1

I'm learning how to use RDMA via Inifniband and one problem I'm having is using a connection with more than 1 thread because I cant figure out how to create another completion queue so the work completions get mixed up between the threads and it craps out, how do I create a queue for each thread using the connection?

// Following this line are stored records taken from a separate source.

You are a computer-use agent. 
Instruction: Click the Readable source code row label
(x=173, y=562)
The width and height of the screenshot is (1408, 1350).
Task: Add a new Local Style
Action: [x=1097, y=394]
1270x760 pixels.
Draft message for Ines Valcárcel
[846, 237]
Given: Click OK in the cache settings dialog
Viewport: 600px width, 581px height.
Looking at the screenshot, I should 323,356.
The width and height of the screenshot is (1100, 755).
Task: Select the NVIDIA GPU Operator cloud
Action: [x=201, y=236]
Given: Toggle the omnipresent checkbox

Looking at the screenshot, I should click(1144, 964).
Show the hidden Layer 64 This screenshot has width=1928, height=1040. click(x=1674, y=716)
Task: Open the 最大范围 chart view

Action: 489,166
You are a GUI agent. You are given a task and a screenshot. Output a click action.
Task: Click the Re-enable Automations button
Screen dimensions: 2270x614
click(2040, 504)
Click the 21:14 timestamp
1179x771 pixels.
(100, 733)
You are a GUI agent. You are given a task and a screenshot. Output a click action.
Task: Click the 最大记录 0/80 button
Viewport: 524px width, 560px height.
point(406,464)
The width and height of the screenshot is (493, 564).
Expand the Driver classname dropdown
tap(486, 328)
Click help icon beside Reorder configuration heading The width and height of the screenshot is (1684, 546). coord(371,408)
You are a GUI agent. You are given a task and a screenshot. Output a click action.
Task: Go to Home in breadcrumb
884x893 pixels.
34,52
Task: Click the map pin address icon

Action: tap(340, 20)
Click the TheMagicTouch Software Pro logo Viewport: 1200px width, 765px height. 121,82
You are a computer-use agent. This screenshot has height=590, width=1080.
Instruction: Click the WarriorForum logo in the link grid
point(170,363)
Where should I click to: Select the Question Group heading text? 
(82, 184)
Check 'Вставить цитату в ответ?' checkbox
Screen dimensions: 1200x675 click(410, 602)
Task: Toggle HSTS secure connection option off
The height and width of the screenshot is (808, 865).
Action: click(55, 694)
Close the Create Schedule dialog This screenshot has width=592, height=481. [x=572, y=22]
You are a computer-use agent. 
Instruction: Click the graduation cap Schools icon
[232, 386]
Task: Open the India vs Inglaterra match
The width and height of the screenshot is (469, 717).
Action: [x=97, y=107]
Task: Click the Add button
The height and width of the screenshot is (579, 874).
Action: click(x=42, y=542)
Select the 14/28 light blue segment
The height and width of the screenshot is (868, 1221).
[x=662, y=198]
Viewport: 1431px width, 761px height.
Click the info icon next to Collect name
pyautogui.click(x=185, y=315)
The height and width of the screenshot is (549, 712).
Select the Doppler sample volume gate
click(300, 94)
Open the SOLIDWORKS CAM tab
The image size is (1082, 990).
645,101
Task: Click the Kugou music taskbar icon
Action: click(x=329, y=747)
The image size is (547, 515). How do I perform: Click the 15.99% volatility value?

Take this vomit for example:

void worker(struct ibv_cq* cq){
    while(conn->peer_mr.empty()) Sleep(1);
    struct ibv_wc wc{};
    struct ibv_send_wr wr{};
    memset(&wr, 0, sizeof wr);
    struct ibv_sge sge{};
    sge.addr = reinterpret_cast<unsigned long long>(conn->rdma_memory_region);
    sge.length = RDMA_BUFFER_SIZE;
    sge.lkey = conn->rdma_mr->lkey;
    wr.wr_id = reinterpret_cast<unsigned long long>(conn);
    wr.opcode = IBV_WR_RDMA_READ;
    wr.sg_list = &sge;
    wr.num_sge = 1;
    wr.send_flags = IBV_SEND_SIGNALED;
    struct ibv_send_wr* bad_wr = nullptr;
    while(true){
        if(queue >= maxqueue) continue;
        for(auto i = 0ULL; i < conn->peer_mr.size(); ++i){
            wr.wr.rdma.remote_addr = reinterpret_cast<unsigned long long>(conn->peer_mr[i]->mr.addr) + conn->peer_mr[i]->offset;
            wr.wr.rdma.rkey = conn->peer_mr[i]->mr.rkey;
            const auto err = ibv_post_send(conn->qp, &wr, &bad_wr);
            if(err){
                std::cout << "ibv_post_send " << err << "\n" << "Errno: " << std::strerror(errno) << "\n";
                exit(err);
            }
            ++queue;
            conn->peer_mr[i]->offset += RDMA_BUFFER_SIZE;
            if(conn->peer_mr[i]->offset >= conn->peer_mr[i]->mr.length) conn->peer_mr[i]->offset = 0;
        }
        int ne;
        do{
            ne = ibv_poll_cq(cq, 1, &wc);
        } while(!ne);
        --queue;
        ++number;
    }
}

If I had more than one of them they would all be receiving each others work completions, I want them to receive only their own and not those of other threads.

1 Answers1

1

The completion queues are created somewhere outside of this code (you are passing in an ibv_cq *). If you'd like to figure out how to create multiple ones, that's the area to focus on.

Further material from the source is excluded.